## SUPPLIED DATA
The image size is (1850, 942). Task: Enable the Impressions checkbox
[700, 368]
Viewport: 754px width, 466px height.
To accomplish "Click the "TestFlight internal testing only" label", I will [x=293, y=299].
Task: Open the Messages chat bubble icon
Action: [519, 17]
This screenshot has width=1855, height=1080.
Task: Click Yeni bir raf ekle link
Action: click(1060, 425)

## REQUIRED ACTION
After locating the line above that contains "Viewport: 754px width, 466px height.", write out that line and every later one exactly, through the last line of the material, and nothing else.

## ANSWER TO THIS PROBLEM
Viewport: 754px width, 466px height.
To accomplish "Click the "TestFlight internal testing only" label", I will [x=293, y=299].
Task: Open the Messages chat bubble icon
Action: [519, 17]
This screenshot has width=1855, height=1080.
Task: Click Yeni bir raf ekle link
Action: click(1060, 425)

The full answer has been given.